» **TO DO**
Scan the entries for the word "computer", and copy every line where it appears.

··· RECORD EXTRACTS ···

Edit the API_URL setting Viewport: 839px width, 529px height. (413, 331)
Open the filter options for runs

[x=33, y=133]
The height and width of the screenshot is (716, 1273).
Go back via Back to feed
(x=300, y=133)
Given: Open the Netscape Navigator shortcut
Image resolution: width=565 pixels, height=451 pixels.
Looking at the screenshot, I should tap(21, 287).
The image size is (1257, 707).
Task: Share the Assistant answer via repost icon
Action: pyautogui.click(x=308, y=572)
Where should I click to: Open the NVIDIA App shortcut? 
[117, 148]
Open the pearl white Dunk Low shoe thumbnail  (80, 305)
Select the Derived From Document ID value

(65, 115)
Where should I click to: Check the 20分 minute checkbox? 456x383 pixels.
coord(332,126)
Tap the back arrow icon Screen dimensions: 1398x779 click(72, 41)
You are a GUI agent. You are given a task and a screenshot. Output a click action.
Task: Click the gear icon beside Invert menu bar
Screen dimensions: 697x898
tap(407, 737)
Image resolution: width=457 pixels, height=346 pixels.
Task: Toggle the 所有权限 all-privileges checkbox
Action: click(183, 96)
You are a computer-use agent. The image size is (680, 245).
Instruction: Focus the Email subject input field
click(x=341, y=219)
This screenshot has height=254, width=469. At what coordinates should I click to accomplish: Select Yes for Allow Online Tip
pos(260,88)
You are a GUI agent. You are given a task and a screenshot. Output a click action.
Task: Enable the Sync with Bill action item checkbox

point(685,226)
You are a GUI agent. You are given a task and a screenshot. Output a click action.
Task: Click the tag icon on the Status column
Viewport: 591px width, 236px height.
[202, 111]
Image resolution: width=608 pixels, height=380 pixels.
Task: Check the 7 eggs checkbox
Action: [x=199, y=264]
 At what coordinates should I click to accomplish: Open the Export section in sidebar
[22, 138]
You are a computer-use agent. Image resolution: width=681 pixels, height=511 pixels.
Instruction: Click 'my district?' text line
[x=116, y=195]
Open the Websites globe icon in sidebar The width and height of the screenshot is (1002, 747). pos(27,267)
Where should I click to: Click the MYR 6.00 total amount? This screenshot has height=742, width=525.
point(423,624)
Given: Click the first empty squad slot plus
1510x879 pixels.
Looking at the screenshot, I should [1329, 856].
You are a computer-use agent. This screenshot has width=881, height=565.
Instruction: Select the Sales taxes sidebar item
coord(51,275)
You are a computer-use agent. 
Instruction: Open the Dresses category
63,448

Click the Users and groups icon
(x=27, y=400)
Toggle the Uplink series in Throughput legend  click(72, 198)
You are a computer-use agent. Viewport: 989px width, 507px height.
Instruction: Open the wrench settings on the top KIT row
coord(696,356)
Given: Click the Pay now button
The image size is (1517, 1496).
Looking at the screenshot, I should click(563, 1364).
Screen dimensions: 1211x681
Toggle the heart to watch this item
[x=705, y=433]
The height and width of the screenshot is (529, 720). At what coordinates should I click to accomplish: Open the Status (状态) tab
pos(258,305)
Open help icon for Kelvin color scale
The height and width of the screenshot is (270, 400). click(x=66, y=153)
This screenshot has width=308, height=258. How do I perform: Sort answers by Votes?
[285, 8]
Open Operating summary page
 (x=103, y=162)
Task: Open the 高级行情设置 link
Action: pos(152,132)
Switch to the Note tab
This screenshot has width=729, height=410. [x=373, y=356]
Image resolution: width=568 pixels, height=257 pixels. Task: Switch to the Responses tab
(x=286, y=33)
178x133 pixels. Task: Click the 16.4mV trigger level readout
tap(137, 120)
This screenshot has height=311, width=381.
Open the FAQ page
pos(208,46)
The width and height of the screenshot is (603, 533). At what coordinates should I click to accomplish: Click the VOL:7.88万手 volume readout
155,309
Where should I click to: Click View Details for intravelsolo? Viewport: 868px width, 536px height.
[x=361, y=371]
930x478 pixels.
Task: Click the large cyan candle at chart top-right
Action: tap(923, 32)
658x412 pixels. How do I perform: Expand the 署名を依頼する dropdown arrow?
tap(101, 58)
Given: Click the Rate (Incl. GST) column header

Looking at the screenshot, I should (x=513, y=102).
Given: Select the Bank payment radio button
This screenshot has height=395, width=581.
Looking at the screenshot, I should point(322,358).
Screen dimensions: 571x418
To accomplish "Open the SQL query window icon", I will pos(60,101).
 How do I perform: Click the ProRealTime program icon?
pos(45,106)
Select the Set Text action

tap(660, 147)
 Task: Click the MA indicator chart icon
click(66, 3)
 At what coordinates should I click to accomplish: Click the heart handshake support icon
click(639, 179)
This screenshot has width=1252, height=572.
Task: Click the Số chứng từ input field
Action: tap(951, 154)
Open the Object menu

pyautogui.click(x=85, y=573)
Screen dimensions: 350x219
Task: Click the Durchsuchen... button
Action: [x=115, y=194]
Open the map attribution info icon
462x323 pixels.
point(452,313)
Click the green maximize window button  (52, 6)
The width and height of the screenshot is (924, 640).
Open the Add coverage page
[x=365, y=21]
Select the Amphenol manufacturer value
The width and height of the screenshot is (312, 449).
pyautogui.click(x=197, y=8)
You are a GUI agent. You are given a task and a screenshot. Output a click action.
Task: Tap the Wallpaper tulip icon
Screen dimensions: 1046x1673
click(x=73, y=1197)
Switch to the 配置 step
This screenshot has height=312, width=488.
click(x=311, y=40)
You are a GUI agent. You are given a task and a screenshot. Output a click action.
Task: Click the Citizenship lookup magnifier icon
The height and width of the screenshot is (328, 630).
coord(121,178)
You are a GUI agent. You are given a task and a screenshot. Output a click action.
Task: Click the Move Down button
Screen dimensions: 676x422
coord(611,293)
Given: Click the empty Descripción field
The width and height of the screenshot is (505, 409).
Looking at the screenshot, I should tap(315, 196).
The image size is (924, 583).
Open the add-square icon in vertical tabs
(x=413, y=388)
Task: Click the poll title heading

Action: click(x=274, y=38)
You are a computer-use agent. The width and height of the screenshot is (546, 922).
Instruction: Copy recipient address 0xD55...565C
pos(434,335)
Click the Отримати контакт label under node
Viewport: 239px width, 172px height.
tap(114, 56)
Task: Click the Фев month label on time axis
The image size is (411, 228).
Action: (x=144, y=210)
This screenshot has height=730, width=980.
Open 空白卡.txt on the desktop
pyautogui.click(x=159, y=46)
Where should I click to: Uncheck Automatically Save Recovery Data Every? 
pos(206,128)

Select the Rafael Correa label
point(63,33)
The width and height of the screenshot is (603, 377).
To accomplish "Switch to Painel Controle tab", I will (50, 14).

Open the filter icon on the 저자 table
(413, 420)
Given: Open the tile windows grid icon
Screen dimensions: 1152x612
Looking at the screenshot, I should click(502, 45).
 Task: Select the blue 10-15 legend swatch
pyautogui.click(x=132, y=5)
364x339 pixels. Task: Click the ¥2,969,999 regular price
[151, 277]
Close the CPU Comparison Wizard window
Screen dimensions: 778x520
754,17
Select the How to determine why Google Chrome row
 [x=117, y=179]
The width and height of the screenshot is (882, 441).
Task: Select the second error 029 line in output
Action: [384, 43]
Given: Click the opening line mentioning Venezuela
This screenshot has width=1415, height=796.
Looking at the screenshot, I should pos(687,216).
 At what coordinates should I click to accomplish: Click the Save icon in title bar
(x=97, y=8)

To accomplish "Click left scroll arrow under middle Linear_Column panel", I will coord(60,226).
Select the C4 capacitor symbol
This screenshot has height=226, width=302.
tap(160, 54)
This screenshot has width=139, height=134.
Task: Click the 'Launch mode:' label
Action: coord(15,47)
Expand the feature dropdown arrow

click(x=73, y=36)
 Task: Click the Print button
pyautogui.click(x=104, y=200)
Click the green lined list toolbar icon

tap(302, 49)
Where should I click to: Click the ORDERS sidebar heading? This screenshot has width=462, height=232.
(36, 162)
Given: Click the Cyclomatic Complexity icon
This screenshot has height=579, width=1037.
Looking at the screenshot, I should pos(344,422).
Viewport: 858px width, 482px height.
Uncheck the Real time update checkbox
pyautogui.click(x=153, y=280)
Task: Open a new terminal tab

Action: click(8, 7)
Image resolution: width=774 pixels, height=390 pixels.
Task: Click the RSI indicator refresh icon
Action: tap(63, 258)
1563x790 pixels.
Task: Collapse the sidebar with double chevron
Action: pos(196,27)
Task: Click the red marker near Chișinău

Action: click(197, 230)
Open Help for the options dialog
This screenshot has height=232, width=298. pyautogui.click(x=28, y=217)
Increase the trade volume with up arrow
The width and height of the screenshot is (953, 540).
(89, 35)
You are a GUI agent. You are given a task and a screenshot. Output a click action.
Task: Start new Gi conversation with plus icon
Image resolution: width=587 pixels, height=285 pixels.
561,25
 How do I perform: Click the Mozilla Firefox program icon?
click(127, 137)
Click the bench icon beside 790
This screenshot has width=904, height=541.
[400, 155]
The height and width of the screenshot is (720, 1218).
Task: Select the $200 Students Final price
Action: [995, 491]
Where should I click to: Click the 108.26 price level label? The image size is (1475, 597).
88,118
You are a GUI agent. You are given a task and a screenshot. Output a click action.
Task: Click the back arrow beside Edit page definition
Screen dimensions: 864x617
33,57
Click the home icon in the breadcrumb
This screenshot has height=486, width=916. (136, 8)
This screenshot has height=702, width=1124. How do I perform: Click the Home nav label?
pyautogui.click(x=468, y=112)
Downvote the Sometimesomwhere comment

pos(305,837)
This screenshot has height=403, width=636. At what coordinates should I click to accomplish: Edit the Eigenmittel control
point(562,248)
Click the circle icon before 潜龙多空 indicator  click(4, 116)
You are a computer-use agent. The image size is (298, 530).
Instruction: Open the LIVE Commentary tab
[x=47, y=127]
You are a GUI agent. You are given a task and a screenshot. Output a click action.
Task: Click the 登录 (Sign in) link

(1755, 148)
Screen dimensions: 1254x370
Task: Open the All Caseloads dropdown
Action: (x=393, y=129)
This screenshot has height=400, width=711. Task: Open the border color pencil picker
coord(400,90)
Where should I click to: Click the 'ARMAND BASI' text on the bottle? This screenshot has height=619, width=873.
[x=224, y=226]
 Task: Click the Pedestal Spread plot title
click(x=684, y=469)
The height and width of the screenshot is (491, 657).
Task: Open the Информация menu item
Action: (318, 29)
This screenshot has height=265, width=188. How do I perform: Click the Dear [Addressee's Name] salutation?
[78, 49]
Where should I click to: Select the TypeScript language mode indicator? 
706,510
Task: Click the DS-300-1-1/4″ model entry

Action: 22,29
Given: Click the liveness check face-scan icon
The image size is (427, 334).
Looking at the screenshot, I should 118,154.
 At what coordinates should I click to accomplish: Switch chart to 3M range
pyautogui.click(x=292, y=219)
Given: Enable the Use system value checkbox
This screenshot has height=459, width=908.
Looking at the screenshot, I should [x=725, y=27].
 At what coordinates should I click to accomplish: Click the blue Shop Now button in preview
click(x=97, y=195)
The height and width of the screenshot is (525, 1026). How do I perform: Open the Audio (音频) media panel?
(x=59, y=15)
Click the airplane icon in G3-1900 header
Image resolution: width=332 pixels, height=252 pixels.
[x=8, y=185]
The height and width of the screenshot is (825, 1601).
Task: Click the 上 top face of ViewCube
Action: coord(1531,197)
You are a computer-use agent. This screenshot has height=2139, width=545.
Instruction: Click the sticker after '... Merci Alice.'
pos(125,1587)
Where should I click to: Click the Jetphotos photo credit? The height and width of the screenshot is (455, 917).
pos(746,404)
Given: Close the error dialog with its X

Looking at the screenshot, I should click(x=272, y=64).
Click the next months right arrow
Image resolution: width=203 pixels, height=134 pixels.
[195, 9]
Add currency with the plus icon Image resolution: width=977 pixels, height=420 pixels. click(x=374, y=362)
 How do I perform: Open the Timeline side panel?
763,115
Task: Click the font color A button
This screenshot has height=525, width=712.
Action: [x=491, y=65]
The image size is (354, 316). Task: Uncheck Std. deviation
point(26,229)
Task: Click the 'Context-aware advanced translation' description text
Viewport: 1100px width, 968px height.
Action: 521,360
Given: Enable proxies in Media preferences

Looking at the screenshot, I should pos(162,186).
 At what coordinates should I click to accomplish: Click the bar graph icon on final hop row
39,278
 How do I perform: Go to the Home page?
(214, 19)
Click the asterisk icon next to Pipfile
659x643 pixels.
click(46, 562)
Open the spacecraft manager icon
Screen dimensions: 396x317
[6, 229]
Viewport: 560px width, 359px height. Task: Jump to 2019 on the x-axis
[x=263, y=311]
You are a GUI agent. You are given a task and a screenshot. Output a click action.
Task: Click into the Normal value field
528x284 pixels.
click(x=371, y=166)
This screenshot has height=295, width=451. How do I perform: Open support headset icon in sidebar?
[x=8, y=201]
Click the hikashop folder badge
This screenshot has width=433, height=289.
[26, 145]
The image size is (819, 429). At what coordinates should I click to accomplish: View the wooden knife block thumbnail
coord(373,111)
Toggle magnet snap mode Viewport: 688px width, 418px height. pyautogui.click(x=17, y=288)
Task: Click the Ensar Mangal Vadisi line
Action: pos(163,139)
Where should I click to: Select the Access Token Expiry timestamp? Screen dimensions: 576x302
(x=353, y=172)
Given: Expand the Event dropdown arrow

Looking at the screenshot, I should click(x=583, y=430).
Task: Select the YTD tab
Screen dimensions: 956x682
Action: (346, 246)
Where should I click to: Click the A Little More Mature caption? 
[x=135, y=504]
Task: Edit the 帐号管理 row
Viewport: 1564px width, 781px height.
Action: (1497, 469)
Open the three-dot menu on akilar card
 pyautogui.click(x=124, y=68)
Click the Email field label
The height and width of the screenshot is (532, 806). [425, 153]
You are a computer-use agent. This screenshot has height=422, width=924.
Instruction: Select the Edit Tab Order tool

···

» **ANSWER SPACE**
You are a computer-use agent. The image size is (680, 245).
You are a computer-use agent. Image resolution: width=681 pixels, height=511 pixels.
You are a computer-use agent. This screenshot has width=881, height=565.
You are a computer-use agent. 
You are a computer-use agent. Viewport: 989px width, 507px height.
You are a computer-use agent. The width and height of the screenshot is (546, 922).
You are a computer-use agent. The image size is (298, 530).
You are a computer-use agent. This screenshot has height=2139, width=545.
You are a computer-use agent. This screenshot has height=422, width=924.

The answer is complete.